My stomach drops to the floor. “You heard something about me at school.”
“No, that’s not it.”
“Andy Olnan, then.”
“You’re getting warmer, but let’s just wait until—”
“Tell me now. Please.” There he is, back in my orbit. Again.
“We’ll talk.”
Just as I figured, my father says, “Go, I’ll take care of things, be polite and be sure to wipe your feet and give the Martins my best.”
Cathy and I—after small talk on the bus about the project and what we have to do and how we wish Osterman would just slack off a bit on the homework—let ourselves in through the back door to the kitchen, where Cathy’s mother is stirring something in a bowl.
“We’ll be up in my room,” Cathy says. “We’re going to work on our earth science project.”
Her mother turns to me and smiles. “Nice to see you, Carl. How’s everything at your place? Your dad doing okay with everything?”
“He’s good.” I wonder what the “everything” is that she’s talking about, what’s been going around town about our maybe selling out. But in true Minnesotan fashion, she wouldn’t think of coming right out and asking if we’re really thinking of getting out of dairy farming. Too nosy, even though I’m sure she’s already heard things and would love to get the true story.
“And your little sister?”
‘She’s good too.”
“That’s good. She’s a real sweetie. Saw her out with…who’s the young lady who helps out at your place?”
“Ellen.”
“Oh, that’s right. The Hansen girl. She seemed real nice.”
“She is.”
“Bars will be out of the oven in about twenty minutes. Study hard.”

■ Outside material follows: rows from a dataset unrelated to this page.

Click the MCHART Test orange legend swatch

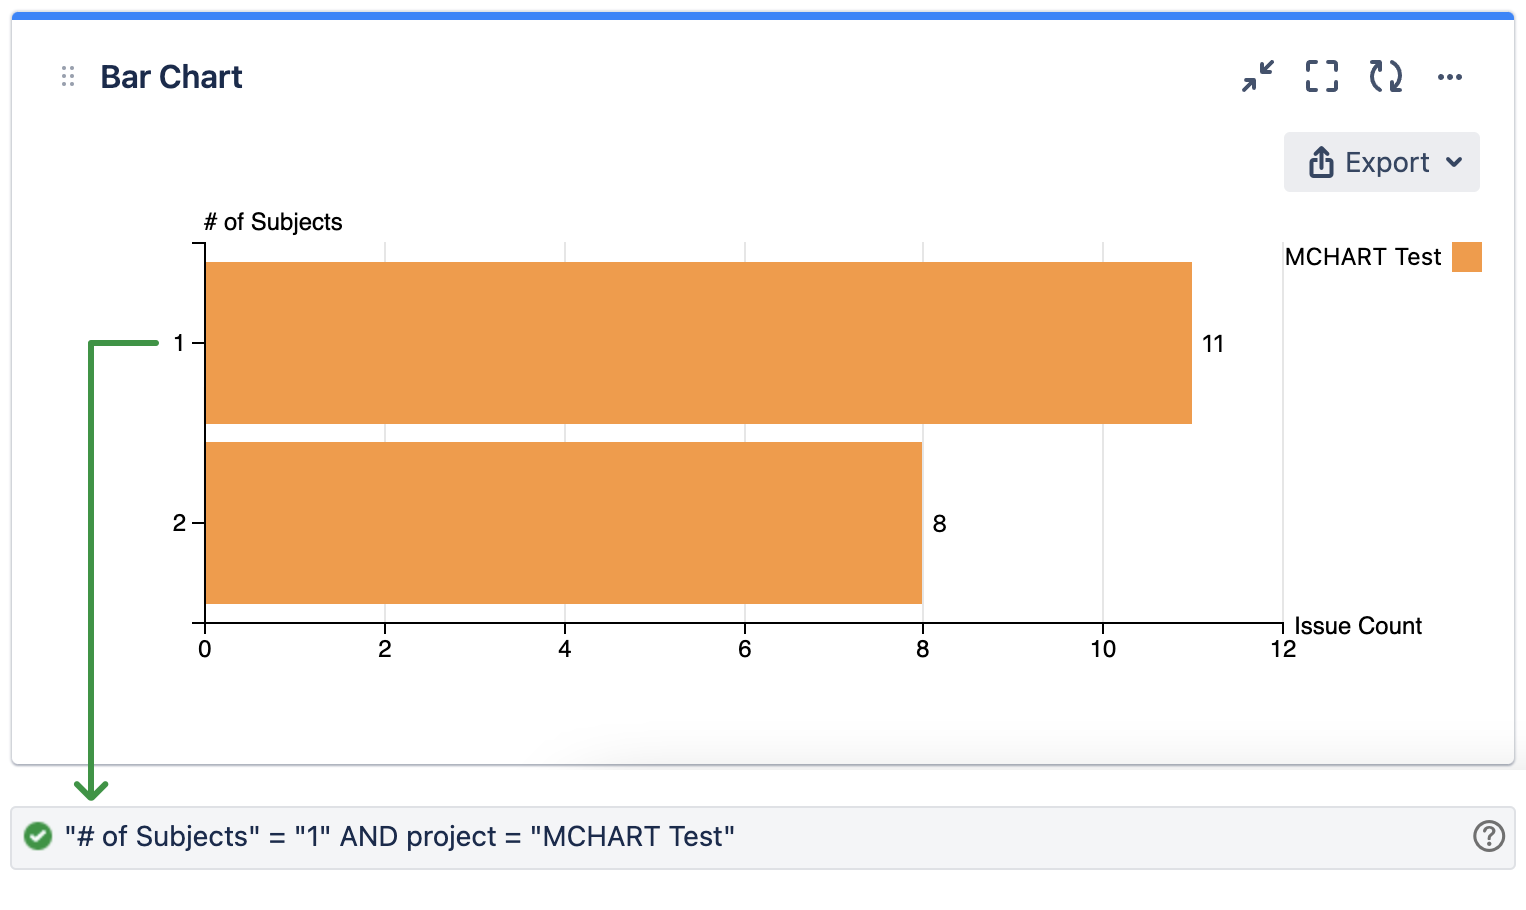tap(1466, 257)
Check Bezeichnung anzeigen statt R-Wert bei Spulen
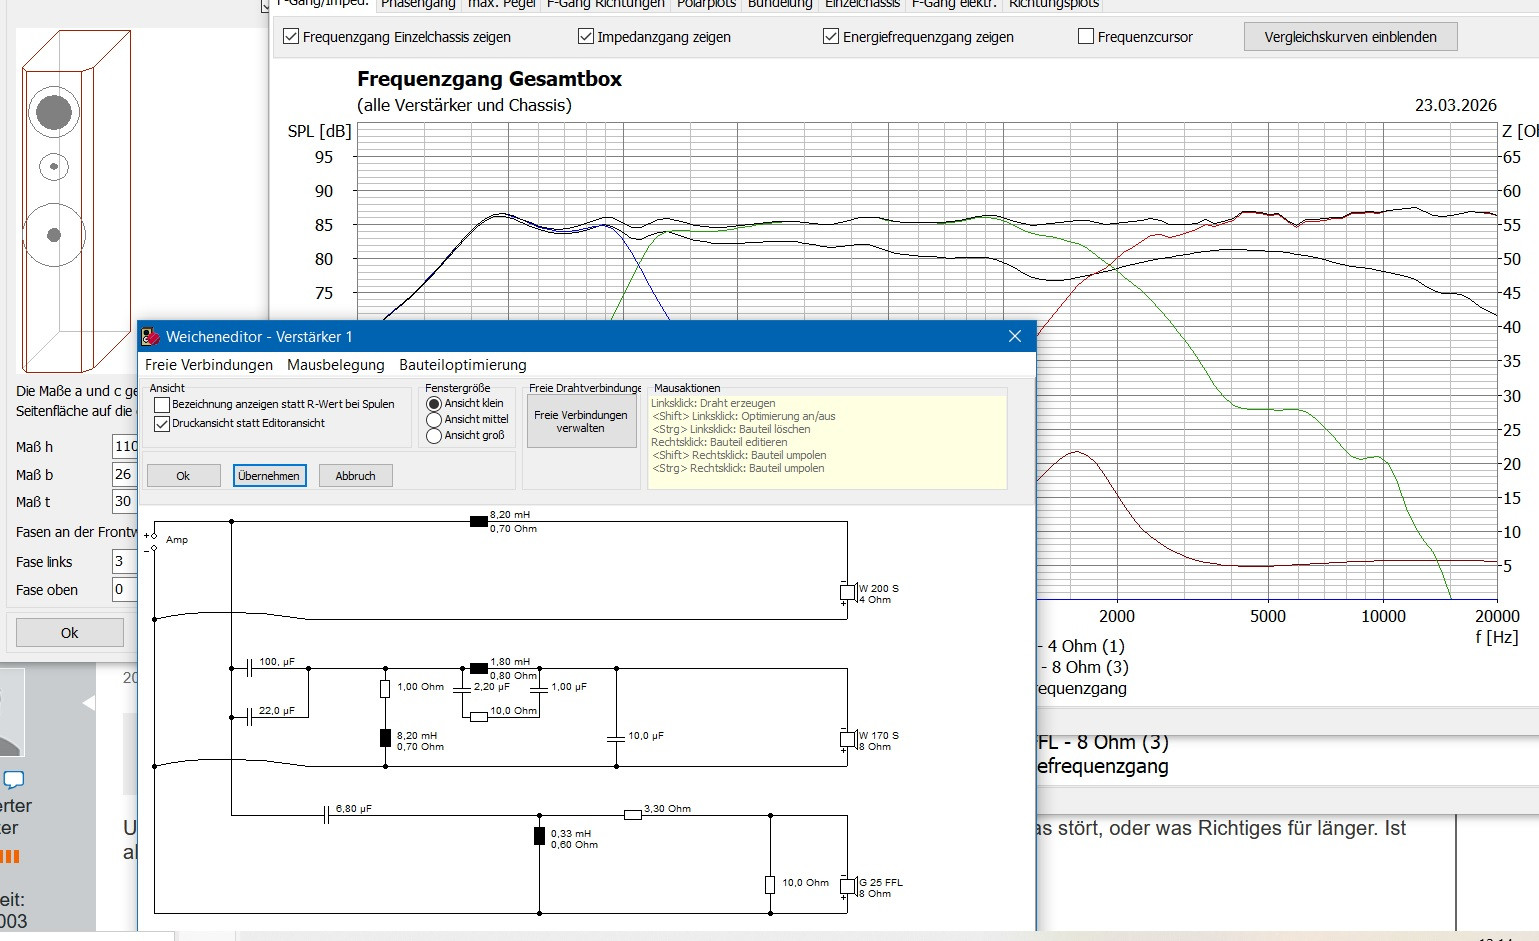1539x941 pixels. [x=162, y=405]
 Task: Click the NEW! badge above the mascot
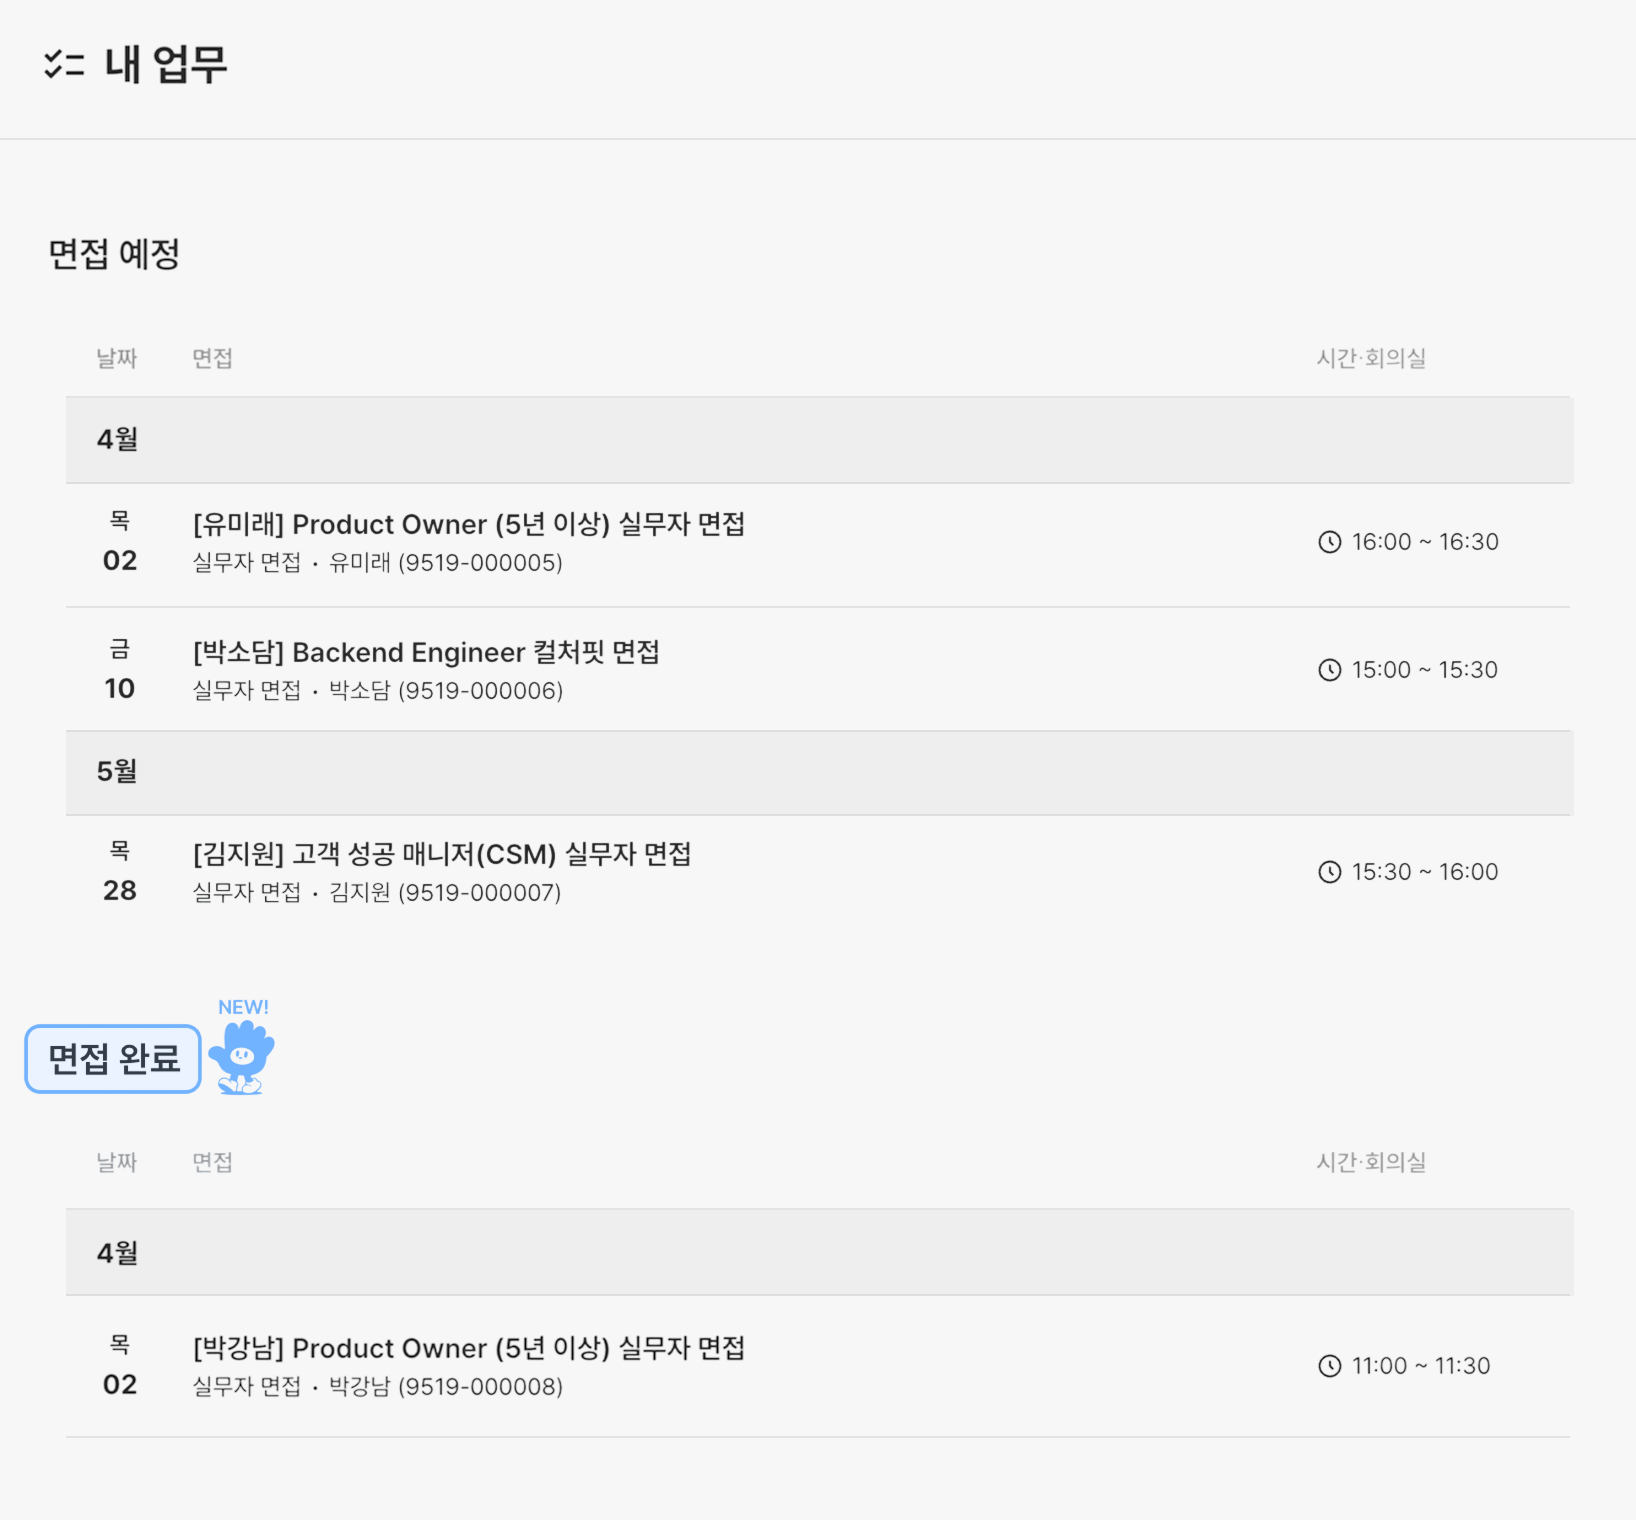coord(243,1007)
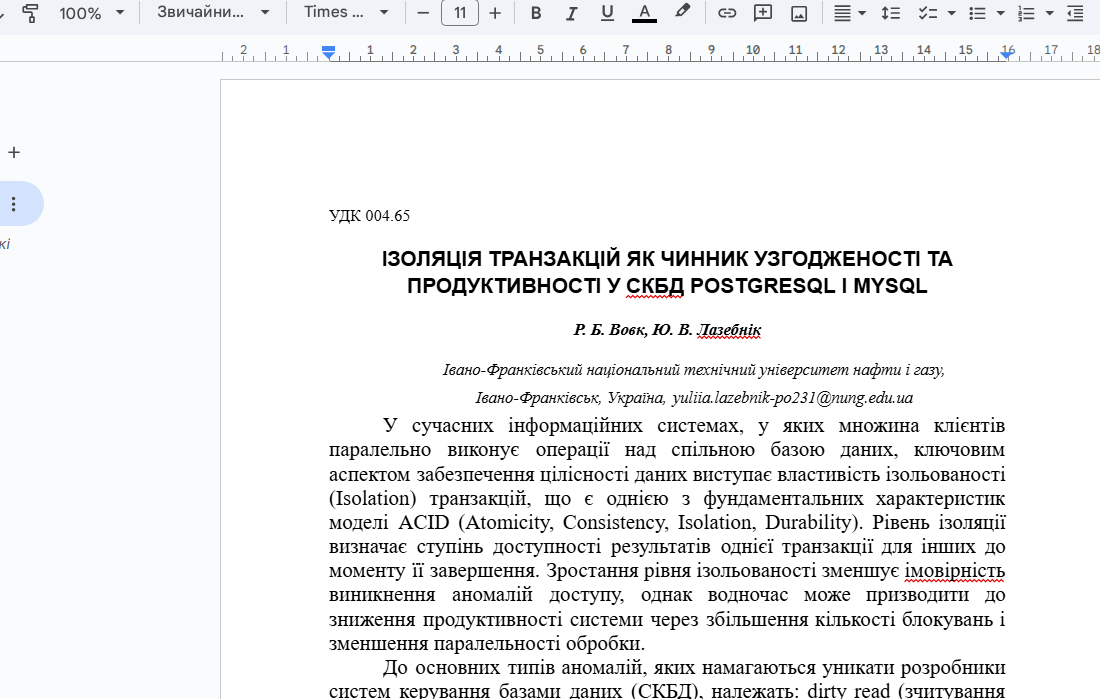The height and width of the screenshot is (699, 1100).
Task: Increase font size with plus button
Action: click(495, 13)
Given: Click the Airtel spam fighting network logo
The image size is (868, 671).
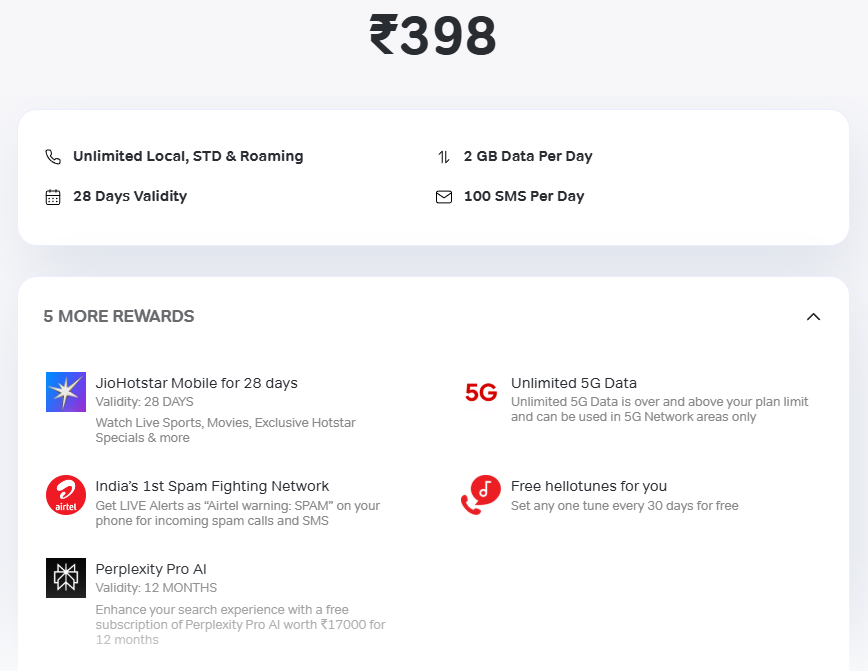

Her mother doesn’t say anything about leaving the door open, or why don’t you just work down here at the dining room table (so she can keep an eye on things). Maybe she knows, without even being told, that she has nothing to worry about with me. Or maybe she does know; Cathy seems like the kind of daughter that would tell her mother everything, and I didn’t exactly swear her to secrecy. And somehow I have a feeling that she would be fine with who I was too. Not just because she was Cathy’s mother, and Cathy turned out the way she did because of her. But also because maybe it was easier for someone else’s mother to be okay with it, since in the end it was going to be some other parents’ problem.